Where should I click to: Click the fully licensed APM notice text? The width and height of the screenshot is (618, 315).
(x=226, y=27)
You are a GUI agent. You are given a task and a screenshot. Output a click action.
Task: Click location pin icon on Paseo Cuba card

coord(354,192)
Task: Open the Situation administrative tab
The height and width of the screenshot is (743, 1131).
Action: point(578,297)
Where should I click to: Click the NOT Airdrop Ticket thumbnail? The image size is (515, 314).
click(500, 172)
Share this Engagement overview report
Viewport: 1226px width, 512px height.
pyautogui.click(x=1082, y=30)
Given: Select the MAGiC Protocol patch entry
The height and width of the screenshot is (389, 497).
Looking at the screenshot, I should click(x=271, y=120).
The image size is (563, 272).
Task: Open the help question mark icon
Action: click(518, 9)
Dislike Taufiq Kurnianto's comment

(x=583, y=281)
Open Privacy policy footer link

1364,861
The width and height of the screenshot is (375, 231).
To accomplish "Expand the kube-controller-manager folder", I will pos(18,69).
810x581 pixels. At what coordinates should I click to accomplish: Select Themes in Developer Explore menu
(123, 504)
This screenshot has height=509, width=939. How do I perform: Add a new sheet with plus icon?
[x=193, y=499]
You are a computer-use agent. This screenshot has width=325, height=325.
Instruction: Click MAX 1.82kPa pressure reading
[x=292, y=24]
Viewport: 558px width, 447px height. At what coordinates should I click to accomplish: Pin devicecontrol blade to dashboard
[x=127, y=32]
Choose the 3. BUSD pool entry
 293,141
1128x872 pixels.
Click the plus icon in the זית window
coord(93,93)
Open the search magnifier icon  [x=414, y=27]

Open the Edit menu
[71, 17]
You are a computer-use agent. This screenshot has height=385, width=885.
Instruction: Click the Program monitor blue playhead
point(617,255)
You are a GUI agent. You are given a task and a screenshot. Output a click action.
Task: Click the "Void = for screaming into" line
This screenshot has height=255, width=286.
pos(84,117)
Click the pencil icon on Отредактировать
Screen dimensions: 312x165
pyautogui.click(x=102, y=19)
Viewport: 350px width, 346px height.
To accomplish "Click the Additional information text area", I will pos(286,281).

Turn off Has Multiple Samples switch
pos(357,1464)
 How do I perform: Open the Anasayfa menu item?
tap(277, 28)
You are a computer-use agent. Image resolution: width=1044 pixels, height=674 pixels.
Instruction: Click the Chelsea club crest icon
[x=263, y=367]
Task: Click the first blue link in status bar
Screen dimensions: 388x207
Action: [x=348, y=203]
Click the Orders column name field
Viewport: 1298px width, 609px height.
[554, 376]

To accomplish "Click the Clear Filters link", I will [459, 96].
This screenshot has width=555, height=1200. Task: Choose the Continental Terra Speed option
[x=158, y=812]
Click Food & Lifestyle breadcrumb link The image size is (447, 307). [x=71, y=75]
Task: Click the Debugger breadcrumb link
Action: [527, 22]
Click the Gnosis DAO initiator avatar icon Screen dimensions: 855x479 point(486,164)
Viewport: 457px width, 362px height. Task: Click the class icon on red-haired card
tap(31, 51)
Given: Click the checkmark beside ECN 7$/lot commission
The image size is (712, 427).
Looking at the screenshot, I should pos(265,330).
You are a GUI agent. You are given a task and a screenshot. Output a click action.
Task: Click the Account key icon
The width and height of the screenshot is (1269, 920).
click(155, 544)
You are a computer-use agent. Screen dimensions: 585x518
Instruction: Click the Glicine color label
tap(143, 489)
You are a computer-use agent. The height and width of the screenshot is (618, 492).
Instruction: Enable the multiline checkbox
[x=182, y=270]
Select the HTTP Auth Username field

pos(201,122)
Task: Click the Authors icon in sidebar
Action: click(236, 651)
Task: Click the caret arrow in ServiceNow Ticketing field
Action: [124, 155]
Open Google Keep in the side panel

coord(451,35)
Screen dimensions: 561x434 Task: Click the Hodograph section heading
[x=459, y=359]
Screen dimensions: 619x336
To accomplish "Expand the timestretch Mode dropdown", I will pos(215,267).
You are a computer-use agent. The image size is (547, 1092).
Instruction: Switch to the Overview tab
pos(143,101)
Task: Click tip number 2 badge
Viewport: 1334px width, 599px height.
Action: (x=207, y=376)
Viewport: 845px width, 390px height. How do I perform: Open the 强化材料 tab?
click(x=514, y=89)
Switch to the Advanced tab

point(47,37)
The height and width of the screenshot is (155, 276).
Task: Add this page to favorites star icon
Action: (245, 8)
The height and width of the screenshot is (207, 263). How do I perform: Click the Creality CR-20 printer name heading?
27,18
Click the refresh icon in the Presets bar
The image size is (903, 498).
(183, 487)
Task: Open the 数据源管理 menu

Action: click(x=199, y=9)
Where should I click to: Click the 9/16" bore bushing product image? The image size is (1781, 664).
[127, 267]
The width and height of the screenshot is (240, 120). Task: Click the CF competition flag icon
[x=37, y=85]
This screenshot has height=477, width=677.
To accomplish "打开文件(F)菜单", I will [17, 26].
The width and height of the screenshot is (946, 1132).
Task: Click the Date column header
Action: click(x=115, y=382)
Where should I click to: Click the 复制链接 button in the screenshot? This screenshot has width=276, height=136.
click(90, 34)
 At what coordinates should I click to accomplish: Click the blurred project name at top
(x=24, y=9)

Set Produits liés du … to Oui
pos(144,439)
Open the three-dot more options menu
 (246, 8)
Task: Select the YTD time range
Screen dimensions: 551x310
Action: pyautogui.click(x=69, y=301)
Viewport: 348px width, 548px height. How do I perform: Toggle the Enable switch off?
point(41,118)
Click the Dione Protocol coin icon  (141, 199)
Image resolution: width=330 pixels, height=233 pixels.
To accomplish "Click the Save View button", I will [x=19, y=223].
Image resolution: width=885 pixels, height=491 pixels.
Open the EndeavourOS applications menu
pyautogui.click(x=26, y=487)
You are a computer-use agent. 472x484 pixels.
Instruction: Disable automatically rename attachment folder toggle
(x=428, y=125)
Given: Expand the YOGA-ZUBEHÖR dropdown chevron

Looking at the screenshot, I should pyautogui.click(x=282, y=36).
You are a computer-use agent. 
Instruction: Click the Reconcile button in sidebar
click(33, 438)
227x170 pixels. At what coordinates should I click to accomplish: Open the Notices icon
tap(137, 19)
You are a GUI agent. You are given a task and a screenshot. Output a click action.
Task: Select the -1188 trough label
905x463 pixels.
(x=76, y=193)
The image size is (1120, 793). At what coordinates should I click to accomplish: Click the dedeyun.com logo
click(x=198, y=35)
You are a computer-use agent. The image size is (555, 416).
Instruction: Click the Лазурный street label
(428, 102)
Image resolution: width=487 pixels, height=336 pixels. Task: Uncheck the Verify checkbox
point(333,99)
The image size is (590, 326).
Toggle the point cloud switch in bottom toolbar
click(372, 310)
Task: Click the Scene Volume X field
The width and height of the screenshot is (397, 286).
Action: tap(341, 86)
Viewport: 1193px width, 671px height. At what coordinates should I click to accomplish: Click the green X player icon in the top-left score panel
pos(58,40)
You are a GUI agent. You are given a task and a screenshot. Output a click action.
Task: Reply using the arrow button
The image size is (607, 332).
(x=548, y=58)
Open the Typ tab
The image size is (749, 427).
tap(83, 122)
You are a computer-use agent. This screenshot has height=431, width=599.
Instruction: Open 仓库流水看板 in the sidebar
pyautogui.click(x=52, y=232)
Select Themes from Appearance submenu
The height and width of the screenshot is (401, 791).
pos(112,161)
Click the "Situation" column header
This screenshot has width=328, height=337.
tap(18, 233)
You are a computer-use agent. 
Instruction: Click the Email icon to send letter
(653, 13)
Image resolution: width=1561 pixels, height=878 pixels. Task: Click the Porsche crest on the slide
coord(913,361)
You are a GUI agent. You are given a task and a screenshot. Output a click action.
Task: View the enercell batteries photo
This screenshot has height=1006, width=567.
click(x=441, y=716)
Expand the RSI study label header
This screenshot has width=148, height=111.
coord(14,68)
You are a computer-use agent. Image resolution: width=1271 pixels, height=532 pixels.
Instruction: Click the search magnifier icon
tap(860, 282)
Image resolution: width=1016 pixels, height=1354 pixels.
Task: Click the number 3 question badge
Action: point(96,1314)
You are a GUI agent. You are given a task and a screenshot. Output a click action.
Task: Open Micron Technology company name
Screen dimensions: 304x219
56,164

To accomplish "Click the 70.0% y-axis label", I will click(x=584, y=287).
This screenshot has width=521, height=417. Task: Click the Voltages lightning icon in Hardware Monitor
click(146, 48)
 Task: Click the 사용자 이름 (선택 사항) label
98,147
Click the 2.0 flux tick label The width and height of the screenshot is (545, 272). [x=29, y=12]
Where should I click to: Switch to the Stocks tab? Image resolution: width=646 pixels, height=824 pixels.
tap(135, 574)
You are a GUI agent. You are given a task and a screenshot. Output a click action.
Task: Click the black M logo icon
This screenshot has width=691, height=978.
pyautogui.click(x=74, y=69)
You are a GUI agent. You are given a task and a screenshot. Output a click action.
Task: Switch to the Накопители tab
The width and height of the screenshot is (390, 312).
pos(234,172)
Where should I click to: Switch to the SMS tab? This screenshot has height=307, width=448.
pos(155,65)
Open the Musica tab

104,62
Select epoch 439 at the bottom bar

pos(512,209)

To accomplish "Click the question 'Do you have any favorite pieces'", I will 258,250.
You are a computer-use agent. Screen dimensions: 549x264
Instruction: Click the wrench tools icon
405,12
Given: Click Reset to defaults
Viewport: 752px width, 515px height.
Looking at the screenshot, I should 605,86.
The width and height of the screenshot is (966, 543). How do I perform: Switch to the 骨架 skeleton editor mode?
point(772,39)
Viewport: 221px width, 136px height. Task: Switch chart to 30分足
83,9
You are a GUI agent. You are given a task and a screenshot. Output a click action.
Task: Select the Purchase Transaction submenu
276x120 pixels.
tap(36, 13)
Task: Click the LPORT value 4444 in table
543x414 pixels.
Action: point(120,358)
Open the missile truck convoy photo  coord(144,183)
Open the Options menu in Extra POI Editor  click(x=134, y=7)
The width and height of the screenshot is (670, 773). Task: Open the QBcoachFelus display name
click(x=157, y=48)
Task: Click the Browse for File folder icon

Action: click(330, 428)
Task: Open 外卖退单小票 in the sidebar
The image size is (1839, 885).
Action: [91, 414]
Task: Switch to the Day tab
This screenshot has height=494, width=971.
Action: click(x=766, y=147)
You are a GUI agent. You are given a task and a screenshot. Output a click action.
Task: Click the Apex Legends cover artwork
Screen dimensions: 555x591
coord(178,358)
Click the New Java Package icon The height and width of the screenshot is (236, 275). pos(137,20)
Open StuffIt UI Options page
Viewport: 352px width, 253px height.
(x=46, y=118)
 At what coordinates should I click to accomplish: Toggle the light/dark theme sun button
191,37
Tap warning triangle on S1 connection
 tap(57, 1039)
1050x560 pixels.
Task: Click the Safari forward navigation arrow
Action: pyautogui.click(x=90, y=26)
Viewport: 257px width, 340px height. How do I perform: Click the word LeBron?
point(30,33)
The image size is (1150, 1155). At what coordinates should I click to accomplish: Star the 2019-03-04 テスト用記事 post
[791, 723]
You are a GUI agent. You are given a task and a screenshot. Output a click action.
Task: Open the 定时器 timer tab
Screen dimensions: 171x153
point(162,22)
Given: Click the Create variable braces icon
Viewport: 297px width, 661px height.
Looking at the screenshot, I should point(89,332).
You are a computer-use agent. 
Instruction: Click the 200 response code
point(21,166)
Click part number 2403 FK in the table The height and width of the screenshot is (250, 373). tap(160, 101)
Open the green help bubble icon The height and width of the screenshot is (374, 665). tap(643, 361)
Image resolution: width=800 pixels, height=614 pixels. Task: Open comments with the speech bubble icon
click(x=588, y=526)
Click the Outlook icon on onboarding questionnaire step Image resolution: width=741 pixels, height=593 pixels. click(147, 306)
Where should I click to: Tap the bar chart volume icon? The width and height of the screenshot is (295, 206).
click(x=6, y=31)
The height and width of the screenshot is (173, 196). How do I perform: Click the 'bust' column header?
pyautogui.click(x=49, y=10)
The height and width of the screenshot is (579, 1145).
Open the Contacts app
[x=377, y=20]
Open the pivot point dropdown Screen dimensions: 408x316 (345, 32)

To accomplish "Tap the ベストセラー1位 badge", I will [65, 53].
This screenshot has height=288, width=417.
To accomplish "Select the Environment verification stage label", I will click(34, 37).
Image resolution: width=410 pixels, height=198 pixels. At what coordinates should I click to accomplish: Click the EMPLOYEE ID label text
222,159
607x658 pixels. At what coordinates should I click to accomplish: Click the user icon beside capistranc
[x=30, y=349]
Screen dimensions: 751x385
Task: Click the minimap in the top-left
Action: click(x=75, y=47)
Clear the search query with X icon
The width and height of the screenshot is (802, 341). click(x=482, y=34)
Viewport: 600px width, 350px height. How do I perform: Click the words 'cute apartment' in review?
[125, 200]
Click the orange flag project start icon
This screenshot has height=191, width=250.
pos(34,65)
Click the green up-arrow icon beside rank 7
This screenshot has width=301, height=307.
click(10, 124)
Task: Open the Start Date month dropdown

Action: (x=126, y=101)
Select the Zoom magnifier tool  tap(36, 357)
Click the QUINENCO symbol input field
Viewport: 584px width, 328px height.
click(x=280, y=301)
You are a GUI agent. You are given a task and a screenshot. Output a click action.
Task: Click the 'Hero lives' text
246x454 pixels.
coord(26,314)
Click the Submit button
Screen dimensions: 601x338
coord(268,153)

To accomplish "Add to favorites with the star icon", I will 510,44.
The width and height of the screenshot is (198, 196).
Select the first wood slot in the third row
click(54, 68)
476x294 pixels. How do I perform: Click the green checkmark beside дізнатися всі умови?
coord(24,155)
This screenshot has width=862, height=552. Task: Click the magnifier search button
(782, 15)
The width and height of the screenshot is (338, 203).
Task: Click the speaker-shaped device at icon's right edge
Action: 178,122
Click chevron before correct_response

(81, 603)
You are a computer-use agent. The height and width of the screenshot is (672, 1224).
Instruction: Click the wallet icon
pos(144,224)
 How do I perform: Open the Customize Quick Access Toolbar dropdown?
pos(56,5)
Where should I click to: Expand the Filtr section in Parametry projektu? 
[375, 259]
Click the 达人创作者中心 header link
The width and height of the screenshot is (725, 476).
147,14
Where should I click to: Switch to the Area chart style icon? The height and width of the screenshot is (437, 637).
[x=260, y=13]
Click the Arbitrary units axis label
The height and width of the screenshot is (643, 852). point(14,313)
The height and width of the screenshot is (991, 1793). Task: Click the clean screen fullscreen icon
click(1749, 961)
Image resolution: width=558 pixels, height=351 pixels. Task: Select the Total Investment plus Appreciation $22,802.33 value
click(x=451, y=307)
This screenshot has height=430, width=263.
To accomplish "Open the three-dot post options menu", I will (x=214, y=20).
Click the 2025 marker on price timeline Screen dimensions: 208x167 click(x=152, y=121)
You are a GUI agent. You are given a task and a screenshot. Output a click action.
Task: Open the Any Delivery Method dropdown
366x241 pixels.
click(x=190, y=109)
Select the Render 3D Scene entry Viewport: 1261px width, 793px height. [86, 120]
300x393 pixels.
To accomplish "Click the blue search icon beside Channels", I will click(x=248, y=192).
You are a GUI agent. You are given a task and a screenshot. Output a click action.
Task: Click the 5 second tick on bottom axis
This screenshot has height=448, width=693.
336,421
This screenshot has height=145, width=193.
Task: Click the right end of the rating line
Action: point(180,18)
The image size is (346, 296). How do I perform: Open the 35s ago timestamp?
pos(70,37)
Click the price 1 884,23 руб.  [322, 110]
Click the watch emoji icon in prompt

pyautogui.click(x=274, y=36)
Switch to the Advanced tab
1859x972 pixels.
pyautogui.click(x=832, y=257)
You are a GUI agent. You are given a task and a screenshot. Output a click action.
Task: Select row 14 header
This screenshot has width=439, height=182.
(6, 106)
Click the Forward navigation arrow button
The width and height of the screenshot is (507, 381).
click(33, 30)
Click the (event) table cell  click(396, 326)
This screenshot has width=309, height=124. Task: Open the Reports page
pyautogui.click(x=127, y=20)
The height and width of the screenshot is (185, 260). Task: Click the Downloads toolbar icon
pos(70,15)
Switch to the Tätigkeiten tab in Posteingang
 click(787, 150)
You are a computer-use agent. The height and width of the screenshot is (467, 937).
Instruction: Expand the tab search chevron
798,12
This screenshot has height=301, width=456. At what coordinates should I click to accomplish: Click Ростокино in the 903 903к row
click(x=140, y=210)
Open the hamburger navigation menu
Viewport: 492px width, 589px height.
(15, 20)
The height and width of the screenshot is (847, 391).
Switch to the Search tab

The problem: Would you print, exactly as written, every line above from the one holding "Instruction: Switch to the Overview tab" through the one holding "Image resolution: width=885", with both included and no other lines?

Task output:
Instruction: Switch to the Overview tab
pos(143,101)
Task: Click tip number 2 badge
Viewport: 1334px width, 599px height.
Action: (x=207, y=376)
Viewport: 845px width, 390px height. How do I perform: Open the 强化材料 tab?
click(x=514, y=89)
Switch to the Advanced tab

point(47,37)
The height and width of the screenshot is (155, 276).
Task: Add this page to favorites star icon
Action: (245, 8)
The height and width of the screenshot is (207, 263). How do I perform: Click the Creality CR-20 printer name heading?
27,18
Click the refresh icon in the Presets bar
The image size is (903, 498).
(183, 487)
Task: Open the 数据源管理 menu

Action: click(x=199, y=9)
Where should I click to: Click the 9/16" bore bushing product image? The image size is (1781, 664).
[127, 267]
The width and height of the screenshot is (240, 120). Task: Click the CF competition flag icon
[x=37, y=85]
This screenshot has height=477, width=677.
To accomplish "打开文件(F)菜单", I will [17, 26].
The width and height of the screenshot is (946, 1132).
Task: Click the Date column header
Action: click(x=115, y=382)
Where should I click to: Click the 复制链接 button in the screenshot? This screenshot has width=276, height=136.
click(90, 34)
 At what coordinates should I click to accomplish: Click the blurred project name at top
(x=24, y=9)

Set Produits liés du … to Oui
pos(144,439)
Open the three-dot more options menu
 (246, 8)
Task: Select the YTD time range
Screen dimensions: 551x310
Action: pyautogui.click(x=69, y=301)
Viewport: 348px width, 548px height. How do I perform: Toggle the Enable switch off?
point(41,118)
Click the Dione Protocol coin icon  (141, 199)
Image resolution: width=330 pixels, height=233 pixels.
To accomplish "Click the Save View button", I will [x=19, y=223].
Image resolution: width=885 pixels, height=491 pixels.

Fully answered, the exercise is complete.